When a medication is effective despite having no active ingredients, we refer to it as a placebo. But there are placebos involved in virtually every kind of treatment. Trust, empathy and conviction play a major role in whether a treatment is effective and to what extent, and they can often be more important than the active ingredients in a particular medication.
Acupuncture is often used to treat chronic headaches and back pain. Theoretically, the needles influence flow of "qi”, the life force. The method is controversial in the West, although it has been established that it occasionally works better than conventional medical treatment. Just how it works remains unclear. It has often been speculated that its effectiveness is due to the placebo effect.
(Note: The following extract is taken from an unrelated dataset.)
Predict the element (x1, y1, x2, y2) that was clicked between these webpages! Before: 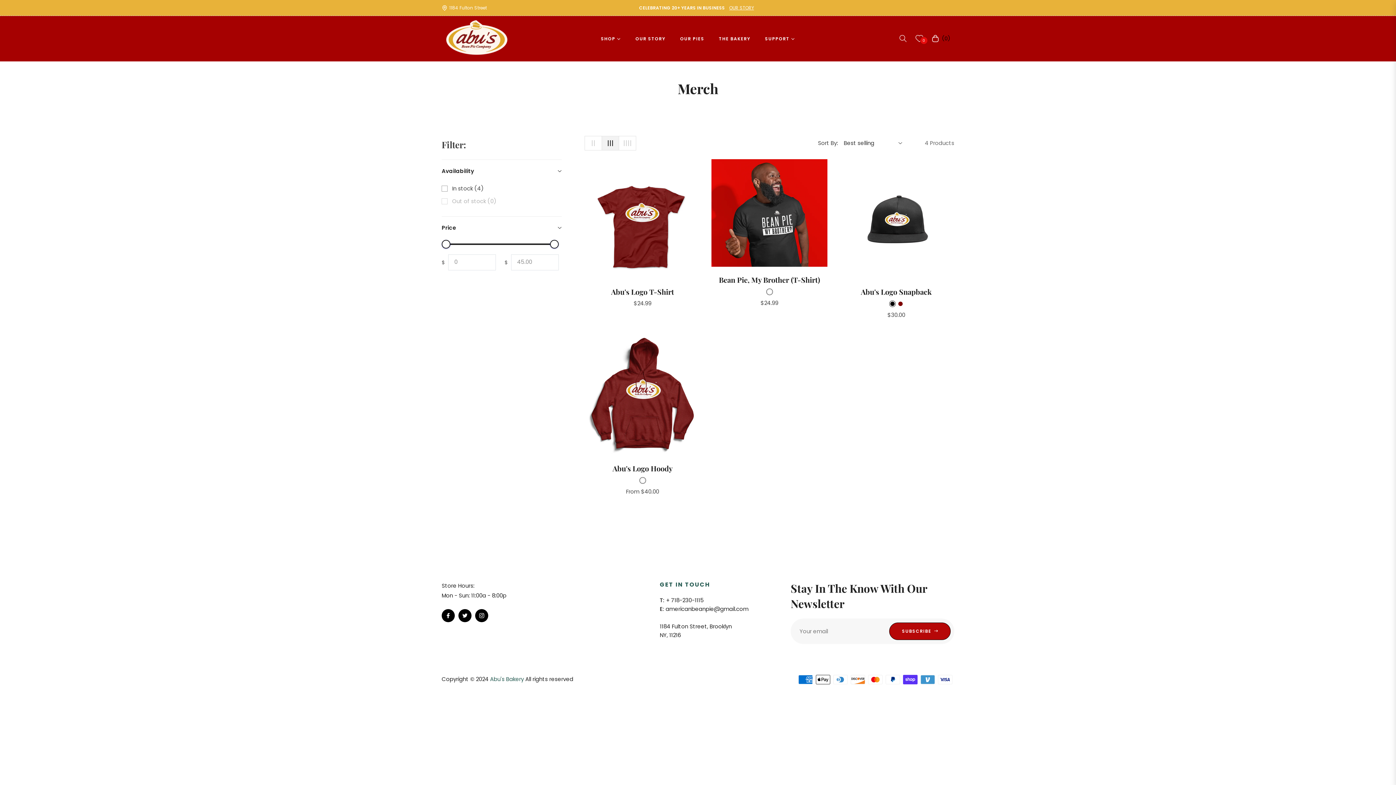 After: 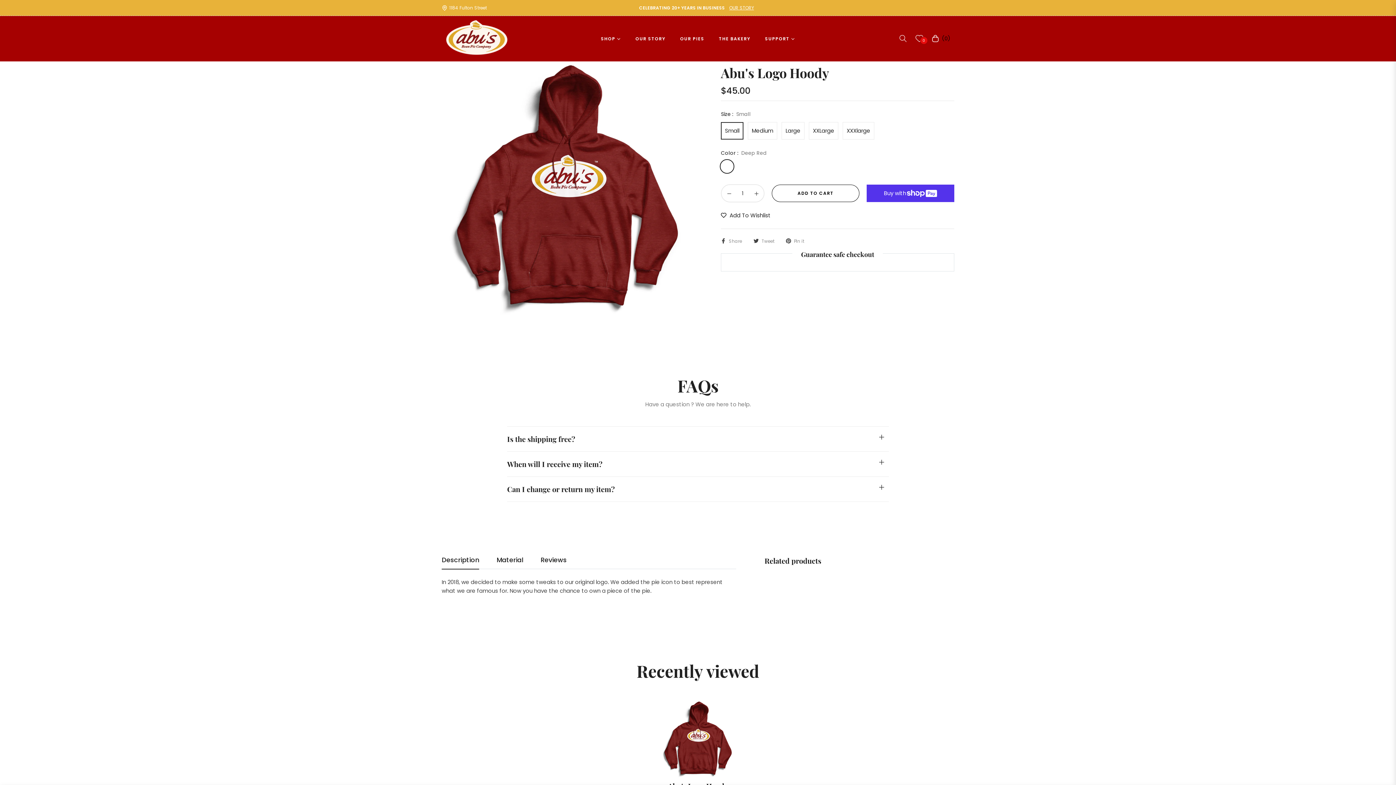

Microdermabrasion is a cosmetic skin-smoothing procedure in which a stream of fine crystals gently removes the outermost dead cells of the epidermis. The aim is to make the skin renew itself and thus speed up the self-regeneration process. Properly carried out, it has scarcely any side effects, though it is not recommended for anyone suffering from a skin disorder.
The ankle connects the foot to the tibia. It’s very resilient, but as the result of a fracture it can wear out prematurely. For a long time it wasn’t possible to replace the complicated joint satisfactorily with a prosthetic one, but in the past few years prostheses have become worthwhile alternatives to the usual procedure of fusing the ankle.
Sneezing frees our noses from grime and germs. The reflex is triggered by an irritation of the mucous membranes of the nose, the nasal mucosa. The fine nerve cells in the mucosa react to foreign particles such as dust by sending impulses to the medulla oblongata, which controls involuntary functions such as sneezing.